What would the trucking industry look like without 70 percent of the independent and small-fleet owner-operators moving freight today? What if 52 percent of company drivers and leased owner-operators at larger fleets also suddenly exited the business?
A special report on the potential impact of a proposed federal rule requiring electronic logging devices (ELD) to be used in most large trucks to track driver hours of service answers those questions and more. The report cites a recent reader survey by Overdrive, a national trucking magazine, in which a majority of respondents said they would retire or look for other work before they’d operate with an ELD.

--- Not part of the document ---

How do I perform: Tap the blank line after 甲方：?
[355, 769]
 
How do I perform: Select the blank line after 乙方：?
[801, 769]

Under the proposed rule by the Federal Motor Carrier Safety Administration, ELDs could be mandated for virtually all interstate haulers by late 2016. Many large and medium-sized fleets have already adopted ELDs or are phasing them in, while many of the smallest fleets are holdouts.
It’s unclear how many truckers would follow through on threats to quit, but those who do will make a tough situation worse: If the 71 percent of independents with from one to five trucks actually did quit, the industry would lose about 260,000 trucks, according to RigDig Business Intelligence.
That removes more than 10 percent of the industry’s capacity. When the 71 percent includes carriers with up to 15 trucks, it reduces capacity by more than 27 percent, or around 709,000 trucks. The American Trucking Associations expects the driver shortage to grow to 239,000 by 2022. That dynamic will be much worse if regulatory pressures, such as the ELD mandate, encourage more drivers to leave trucking.